On the supply side, companies need access to experts trained in cyber law, behavioral analysis and managers ready to deal with the evolving nature of cyberattacks, according to El-Sheikh. This means focusing on the key skills and certifications companies seek to better prepare graduates.

“We really need, from an education perspective, to look at how we develop and deliver multi-disciplinary programs to meet growing workforce needs,” El-Sheikh said.

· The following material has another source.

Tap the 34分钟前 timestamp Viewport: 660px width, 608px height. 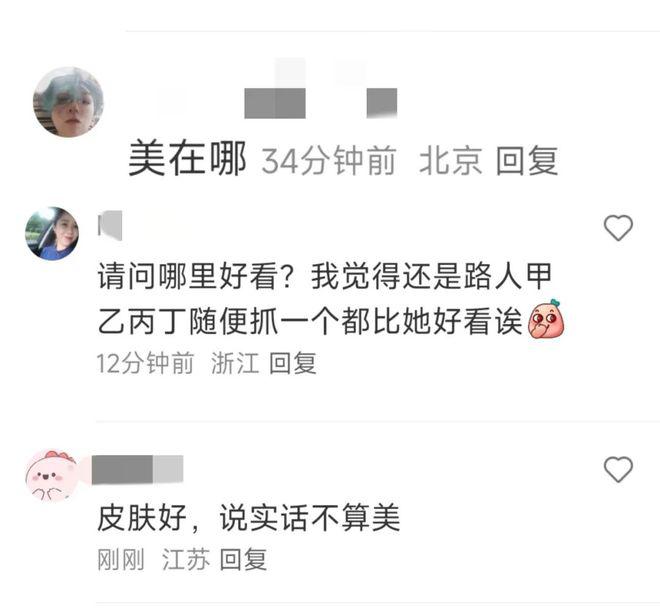pos(329,160)
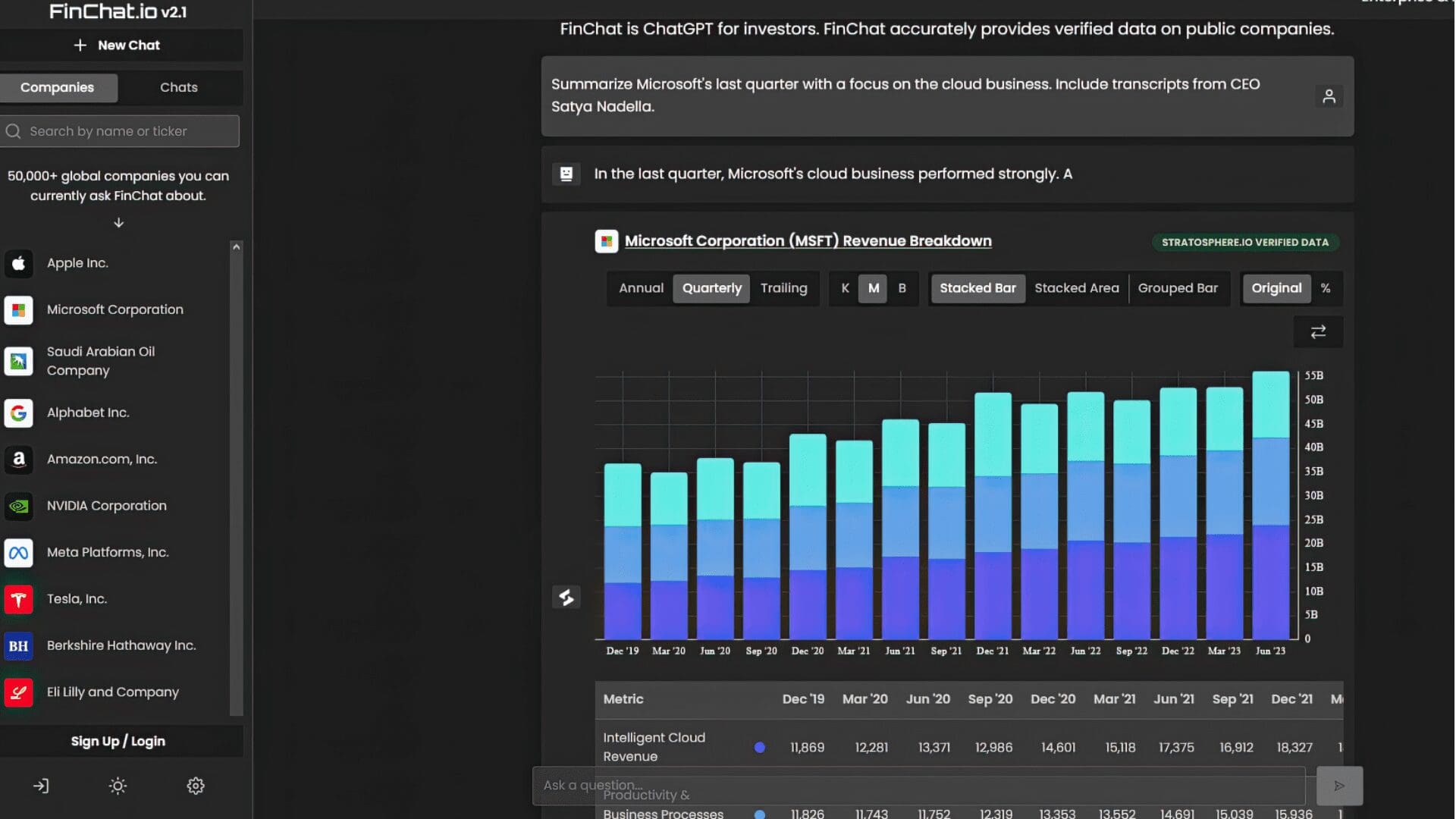Screen dimensions: 1456x819
Task: Click the sidebar scroll up arrow
Action: (237, 247)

But this preparation extends beyond the classroom. Bridging the gap between educational programs and employment requires internships and apprenticeships that give students pathways to careers in cybersecurity, El-Sheikh said.

For example, through a free six-month training program at the University of West Florida, 1,700 military veterans will be trained to fill critical cyber roles over the next two years, according to El-Sheikh. It is funded by a grant from the National Security Agency.

Training, however, is only half the battle. Hiring and retaining newly trained workers proved equally difficult.

“We don’t view this as a hiring challenge,” Rosch said. “We think it’s a more holistic talent challenge.”

Companies need to invest in what employees want, such as being mission-focused or emphasizing how an employee’s role can contribute to a safer society, according to Rosch.

But career development and competitive salaries with benefits are also key to attracting and retaining talent, Rosch said. A need for flexibility has emerged during the pandemic as the balance of power has shifted from employer to employee.

Employees also want companies to hire a diverse workforce and create a more inclusive workspace, Rosch said. Additionally, finding new employees from diverse talent pools can also be a solution to the talent shortage, according to Rosch.

“We’re really starting to look beyond our normal path and that’s really helped us hire, develop and retain our talent,” Rosch said.